# ad-hoc-boost
Welcome to ad-hoc-boost--a model that is specialized for classification in a severely imbalanced-class scenario.

## About
Many data science problems have severely imbalanced classes (e.g. predicting fraudulent transactions, predicting
order-cancellations in food-delivery, predicting if a day in Berlin will be sunny). In these situations, predicting the
positive class is hard! This module aims to alleviate some of that.

The `AdHocBoost` model works by creating `n` sequential models. The first `n-1` models can most aptly be thought of
as dataset filtering models, i.e. each one does a good job at classifying rows as "definitely _not_ the positive class"
versus "maybe the positive class". The `nth` model only works on this filtered "maybe positive" data.

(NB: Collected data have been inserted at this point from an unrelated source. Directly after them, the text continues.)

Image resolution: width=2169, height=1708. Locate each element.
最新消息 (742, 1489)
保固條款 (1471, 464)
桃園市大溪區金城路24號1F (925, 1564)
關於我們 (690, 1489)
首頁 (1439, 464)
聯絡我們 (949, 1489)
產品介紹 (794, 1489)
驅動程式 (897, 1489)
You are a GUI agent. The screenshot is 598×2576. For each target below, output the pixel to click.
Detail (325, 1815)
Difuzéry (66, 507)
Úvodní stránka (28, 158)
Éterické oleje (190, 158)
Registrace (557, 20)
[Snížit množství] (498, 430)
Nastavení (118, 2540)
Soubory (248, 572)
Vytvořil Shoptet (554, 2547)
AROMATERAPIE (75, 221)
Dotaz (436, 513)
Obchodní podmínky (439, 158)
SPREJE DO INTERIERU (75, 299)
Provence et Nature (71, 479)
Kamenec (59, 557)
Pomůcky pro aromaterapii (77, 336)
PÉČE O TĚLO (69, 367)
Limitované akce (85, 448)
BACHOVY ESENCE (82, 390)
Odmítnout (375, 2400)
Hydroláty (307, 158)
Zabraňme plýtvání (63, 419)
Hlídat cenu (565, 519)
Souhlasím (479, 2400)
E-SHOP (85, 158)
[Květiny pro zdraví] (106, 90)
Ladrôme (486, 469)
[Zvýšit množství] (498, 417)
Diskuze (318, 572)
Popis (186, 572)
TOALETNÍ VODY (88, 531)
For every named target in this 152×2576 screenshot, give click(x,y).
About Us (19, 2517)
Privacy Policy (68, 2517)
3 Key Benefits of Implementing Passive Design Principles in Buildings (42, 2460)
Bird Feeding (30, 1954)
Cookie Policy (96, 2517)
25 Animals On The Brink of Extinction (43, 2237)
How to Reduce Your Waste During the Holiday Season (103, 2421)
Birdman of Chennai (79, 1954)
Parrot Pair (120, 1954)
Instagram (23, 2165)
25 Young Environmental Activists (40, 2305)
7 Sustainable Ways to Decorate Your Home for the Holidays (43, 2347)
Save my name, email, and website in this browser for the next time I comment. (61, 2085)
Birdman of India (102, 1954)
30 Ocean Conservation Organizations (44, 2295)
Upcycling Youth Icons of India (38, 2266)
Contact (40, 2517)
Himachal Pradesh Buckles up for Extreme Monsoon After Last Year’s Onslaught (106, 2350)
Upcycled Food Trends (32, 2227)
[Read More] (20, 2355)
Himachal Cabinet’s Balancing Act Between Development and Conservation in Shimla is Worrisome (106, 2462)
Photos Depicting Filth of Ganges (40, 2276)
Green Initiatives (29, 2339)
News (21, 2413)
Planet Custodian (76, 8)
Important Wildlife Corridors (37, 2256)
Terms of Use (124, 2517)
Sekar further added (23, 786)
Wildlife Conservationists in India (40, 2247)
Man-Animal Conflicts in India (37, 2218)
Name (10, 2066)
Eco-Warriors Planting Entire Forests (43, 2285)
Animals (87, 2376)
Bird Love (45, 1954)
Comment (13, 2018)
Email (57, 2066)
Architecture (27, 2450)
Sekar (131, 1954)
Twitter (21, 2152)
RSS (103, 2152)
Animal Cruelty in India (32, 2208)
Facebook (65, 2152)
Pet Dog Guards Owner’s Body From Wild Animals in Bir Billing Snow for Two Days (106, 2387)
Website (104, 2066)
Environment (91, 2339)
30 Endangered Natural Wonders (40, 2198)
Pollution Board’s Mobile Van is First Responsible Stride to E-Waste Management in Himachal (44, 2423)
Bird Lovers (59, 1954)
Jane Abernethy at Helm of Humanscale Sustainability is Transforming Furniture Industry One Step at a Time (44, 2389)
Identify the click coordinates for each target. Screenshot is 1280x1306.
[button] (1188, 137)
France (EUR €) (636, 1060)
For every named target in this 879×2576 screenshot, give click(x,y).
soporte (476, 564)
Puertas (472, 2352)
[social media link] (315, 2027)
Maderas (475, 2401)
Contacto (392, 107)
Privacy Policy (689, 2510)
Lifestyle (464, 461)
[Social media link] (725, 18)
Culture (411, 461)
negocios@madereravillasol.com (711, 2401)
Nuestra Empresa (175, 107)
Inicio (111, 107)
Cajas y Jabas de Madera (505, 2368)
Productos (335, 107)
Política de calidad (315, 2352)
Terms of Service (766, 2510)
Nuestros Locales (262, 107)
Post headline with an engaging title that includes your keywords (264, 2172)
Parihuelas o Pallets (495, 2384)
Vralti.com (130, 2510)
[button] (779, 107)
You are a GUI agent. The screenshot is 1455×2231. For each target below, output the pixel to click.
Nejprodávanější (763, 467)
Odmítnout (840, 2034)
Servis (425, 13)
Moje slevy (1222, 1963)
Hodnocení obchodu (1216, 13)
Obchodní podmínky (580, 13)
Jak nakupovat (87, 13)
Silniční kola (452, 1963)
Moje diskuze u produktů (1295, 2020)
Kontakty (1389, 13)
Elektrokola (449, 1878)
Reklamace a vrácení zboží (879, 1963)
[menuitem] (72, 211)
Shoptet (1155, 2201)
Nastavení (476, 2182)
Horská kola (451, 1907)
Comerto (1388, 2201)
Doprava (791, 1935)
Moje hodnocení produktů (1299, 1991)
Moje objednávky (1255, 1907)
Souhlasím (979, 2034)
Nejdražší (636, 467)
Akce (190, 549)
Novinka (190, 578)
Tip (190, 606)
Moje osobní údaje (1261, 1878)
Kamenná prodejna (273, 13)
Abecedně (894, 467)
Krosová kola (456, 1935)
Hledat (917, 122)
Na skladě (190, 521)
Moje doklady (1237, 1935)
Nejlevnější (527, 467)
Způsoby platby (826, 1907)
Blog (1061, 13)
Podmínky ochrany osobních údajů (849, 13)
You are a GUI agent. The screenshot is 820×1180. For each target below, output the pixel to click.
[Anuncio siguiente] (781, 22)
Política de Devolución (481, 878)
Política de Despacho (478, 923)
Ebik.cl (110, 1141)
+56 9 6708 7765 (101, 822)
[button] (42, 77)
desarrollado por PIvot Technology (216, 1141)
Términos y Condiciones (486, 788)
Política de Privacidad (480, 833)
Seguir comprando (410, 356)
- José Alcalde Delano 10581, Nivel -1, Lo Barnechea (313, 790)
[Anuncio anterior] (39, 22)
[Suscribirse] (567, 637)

Like this, the class imbalance is alleviated at each filter-step, such that by the time the dataset is filtered for
final classification by the `nth` model, the classes are considerably more balanced.

## Run Instructions
1. Clone this module to a location of your choice.
2. Set an environment variable in your `src` file of choice (e.g. `~/.zshrc` or `~/.bash_profile`) corresponding to the
   location of where you cloned the module. It should read something like
   `export AD_HOC_BOOST_HOME="path/to/your/ad_hoc_boost"`.
3. Use the herein contained `env.yml` file to create an environment, by running
   `conda env create --file env.yml --prefix $AD_HOC_BOOST_HOME/env`. This can take some time, as much as ~15
   minutes, as some dependencies are large and difficult to resolve (e.g. `google-cloud`).
4. Activate your new environment with `conda activate $AD_HOC_BOOST_HOME/env`.
   It probably works similarly with pip--we leave that as an exercise for the reader ;)
4. To see an example in action, check out the file at `./scripts/example.py`.
5. To run `./scripts/example.py`, you'll need to hit bigquery! Make sure that you have a 
   `GOOGLE_CLOUD_PROJECT=<your-project-here>` configured in your `src` file of choice.
   
## Other Notes and Documentation
The `AdHocBoost` conforms to a sklearn-like API: to use it, you simply instantiate it, and then use
`.fit()`, `.predict()`, and `.predict_proba()` as you see... fit ;).